• [Challenge] In the records, swap "Table" for "Chart" in the part that opens with the line containing "Task: Open the 理想生活狂欢节 - 2017天猫618 title link" and closes with the line containing "pyautogui.click(x=144, y=318)". Reproduce only those lines and leave everything else unchanged.

··· Data supplied

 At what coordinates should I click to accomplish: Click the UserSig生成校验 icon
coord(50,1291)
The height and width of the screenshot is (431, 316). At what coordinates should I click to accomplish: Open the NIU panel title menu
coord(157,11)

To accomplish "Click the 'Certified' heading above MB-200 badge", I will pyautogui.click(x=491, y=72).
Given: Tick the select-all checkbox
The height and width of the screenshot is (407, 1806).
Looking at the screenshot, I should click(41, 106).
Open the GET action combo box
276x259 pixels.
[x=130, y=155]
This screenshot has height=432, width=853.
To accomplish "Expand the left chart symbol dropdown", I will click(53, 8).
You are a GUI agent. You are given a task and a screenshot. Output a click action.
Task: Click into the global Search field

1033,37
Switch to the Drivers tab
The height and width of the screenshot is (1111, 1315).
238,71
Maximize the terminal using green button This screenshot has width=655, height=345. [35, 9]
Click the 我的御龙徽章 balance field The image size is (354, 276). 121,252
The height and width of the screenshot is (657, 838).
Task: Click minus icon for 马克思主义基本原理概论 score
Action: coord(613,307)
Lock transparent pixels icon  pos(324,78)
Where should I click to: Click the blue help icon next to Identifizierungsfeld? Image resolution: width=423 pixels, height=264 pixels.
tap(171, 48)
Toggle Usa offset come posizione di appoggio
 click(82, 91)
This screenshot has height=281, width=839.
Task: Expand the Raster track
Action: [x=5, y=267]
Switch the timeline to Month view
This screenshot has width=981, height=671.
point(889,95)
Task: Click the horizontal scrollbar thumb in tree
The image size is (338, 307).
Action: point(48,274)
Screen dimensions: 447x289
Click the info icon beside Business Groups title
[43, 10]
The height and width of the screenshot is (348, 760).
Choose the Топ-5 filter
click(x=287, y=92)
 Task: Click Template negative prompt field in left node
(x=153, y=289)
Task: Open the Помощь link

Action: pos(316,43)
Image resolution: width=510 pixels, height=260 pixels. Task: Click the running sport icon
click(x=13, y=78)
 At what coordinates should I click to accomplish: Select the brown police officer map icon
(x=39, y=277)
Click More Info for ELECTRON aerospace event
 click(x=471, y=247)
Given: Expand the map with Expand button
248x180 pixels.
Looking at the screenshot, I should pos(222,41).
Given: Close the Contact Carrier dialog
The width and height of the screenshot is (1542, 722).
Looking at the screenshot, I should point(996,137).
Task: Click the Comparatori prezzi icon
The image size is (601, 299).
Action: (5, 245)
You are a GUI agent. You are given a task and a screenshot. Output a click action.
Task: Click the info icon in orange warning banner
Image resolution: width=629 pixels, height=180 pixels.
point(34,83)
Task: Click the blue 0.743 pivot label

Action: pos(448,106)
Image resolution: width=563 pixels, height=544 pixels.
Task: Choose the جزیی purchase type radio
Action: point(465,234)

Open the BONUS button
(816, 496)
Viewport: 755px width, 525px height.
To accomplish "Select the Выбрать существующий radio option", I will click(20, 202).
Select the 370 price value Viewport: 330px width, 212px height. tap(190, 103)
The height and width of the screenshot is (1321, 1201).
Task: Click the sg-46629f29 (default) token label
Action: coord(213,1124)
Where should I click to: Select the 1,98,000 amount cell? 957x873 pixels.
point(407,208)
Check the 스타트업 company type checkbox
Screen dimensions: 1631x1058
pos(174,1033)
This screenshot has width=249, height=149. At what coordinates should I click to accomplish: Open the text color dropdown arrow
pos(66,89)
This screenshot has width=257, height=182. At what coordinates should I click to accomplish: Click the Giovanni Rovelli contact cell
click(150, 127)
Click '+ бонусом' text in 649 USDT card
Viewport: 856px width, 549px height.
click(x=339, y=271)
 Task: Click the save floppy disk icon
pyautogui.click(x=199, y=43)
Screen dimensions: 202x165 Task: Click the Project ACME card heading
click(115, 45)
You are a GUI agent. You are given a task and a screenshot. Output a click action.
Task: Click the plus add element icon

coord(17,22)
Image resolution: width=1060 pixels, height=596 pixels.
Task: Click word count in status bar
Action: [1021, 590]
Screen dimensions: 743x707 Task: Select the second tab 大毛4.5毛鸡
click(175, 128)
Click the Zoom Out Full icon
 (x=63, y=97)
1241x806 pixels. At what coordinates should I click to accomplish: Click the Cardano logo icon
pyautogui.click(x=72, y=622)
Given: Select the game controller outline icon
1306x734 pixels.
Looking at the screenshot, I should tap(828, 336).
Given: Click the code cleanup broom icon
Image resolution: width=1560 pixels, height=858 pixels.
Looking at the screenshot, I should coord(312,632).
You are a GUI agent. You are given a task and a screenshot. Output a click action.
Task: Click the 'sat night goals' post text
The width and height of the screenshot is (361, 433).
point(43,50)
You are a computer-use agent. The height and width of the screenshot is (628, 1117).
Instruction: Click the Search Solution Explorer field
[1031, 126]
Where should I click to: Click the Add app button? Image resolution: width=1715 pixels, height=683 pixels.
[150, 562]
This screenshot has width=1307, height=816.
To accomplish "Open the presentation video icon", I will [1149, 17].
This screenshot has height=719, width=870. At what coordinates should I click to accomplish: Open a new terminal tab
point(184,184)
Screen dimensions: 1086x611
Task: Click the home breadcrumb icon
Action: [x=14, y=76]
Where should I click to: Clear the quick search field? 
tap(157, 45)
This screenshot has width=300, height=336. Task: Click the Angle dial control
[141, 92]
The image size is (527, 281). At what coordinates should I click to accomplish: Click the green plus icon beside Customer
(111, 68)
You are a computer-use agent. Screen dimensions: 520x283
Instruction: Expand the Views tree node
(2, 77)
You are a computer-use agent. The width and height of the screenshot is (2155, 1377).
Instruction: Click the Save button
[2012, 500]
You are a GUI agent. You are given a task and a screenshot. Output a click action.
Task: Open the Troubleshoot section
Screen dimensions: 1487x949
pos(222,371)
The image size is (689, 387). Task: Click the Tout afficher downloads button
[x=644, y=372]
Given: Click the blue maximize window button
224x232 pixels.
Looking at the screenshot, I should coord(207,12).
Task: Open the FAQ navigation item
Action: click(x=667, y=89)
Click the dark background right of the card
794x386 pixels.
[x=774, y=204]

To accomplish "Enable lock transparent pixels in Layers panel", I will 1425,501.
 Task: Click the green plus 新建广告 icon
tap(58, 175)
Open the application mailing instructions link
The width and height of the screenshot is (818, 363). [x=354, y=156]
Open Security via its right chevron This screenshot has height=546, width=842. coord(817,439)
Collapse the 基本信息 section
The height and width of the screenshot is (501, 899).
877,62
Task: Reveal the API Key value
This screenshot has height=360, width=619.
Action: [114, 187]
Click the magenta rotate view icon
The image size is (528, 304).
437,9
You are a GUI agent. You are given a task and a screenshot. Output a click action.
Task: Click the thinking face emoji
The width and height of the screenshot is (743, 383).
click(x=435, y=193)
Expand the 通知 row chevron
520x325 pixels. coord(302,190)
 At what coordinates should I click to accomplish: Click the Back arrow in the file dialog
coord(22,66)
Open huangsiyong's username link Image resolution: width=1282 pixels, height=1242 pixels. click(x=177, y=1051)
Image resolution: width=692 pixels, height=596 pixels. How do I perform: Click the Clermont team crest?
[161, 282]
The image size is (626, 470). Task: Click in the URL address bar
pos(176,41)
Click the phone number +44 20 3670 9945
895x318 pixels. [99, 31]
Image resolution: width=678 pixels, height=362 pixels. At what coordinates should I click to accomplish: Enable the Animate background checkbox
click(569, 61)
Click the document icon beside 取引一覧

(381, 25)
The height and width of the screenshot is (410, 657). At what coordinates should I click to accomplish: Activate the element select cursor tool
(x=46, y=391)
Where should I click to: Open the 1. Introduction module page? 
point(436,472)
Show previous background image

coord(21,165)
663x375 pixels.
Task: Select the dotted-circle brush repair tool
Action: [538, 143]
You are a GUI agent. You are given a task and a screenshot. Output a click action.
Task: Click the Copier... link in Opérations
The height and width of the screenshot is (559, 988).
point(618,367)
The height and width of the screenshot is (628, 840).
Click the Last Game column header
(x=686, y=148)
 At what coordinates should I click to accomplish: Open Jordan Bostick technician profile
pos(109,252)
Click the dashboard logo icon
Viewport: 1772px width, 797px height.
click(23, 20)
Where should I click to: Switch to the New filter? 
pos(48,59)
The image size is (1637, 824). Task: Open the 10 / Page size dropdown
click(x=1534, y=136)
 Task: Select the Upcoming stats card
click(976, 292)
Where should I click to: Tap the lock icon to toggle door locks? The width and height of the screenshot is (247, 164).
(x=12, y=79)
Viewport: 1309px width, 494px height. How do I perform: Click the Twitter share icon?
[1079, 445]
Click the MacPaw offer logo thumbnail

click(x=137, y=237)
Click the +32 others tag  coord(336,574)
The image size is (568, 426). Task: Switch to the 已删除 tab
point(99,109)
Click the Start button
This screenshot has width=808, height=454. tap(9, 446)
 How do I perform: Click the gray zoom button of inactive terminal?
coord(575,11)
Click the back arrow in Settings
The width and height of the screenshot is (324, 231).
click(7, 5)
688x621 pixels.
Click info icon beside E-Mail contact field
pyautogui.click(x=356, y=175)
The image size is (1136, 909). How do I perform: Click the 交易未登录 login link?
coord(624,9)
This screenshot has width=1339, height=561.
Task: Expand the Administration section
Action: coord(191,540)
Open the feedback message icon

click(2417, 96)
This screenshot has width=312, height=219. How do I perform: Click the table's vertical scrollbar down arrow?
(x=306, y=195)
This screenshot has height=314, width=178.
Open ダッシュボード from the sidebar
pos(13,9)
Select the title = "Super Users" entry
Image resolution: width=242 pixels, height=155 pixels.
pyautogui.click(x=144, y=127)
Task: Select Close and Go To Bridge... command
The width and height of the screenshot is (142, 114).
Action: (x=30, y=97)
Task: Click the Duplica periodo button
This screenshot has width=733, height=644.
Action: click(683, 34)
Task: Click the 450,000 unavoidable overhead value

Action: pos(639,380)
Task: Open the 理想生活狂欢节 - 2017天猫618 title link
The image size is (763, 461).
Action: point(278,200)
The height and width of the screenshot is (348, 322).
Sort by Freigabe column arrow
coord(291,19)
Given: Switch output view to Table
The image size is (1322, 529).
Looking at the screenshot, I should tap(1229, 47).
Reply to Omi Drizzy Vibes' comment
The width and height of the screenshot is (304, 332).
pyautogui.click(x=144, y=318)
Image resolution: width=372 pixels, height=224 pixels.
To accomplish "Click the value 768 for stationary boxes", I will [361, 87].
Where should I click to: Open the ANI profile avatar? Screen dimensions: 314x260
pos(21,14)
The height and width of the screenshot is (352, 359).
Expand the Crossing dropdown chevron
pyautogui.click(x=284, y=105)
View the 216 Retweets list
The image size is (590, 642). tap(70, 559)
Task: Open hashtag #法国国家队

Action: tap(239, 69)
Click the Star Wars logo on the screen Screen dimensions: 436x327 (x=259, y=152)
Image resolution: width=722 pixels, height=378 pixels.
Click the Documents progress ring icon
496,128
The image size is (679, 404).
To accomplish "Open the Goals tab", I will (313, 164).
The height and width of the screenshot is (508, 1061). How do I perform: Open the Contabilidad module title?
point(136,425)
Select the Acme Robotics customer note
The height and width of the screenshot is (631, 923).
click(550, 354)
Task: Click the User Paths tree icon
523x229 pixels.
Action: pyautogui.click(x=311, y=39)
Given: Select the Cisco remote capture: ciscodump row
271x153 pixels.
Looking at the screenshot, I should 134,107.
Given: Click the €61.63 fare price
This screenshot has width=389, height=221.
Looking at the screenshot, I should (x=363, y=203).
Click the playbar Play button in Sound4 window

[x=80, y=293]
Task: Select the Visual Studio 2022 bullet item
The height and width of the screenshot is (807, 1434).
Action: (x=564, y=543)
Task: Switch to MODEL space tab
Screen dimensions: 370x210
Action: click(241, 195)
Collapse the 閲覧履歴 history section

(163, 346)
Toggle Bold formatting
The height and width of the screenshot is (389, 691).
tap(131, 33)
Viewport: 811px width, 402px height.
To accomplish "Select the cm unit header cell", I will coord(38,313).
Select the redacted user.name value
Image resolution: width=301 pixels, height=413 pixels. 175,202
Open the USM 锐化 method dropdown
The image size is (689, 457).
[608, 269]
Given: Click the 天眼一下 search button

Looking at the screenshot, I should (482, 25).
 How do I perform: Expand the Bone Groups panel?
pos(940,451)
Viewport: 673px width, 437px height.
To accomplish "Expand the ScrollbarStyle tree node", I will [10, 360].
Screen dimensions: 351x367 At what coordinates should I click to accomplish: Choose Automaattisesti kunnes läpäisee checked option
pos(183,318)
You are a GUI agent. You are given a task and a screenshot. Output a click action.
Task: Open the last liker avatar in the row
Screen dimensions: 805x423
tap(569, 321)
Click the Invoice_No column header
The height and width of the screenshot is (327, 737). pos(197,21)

······

• [Exercise result]
Task: Open the 理想生活狂欢节 - 2017天猫618 title link
The image size is (763, 461).
Action: point(278,200)
The height and width of the screenshot is (348, 322).
Sort by Freigabe column arrow
coord(291,19)
Given: Switch output view to Chart
The image size is (1322, 529).
Looking at the screenshot, I should tap(1229, 47).
Reply to Omi Drizzy Vibes' comment
The width and height of the screenshot is (304, 332).
pyautogui.click(x=144, y=318)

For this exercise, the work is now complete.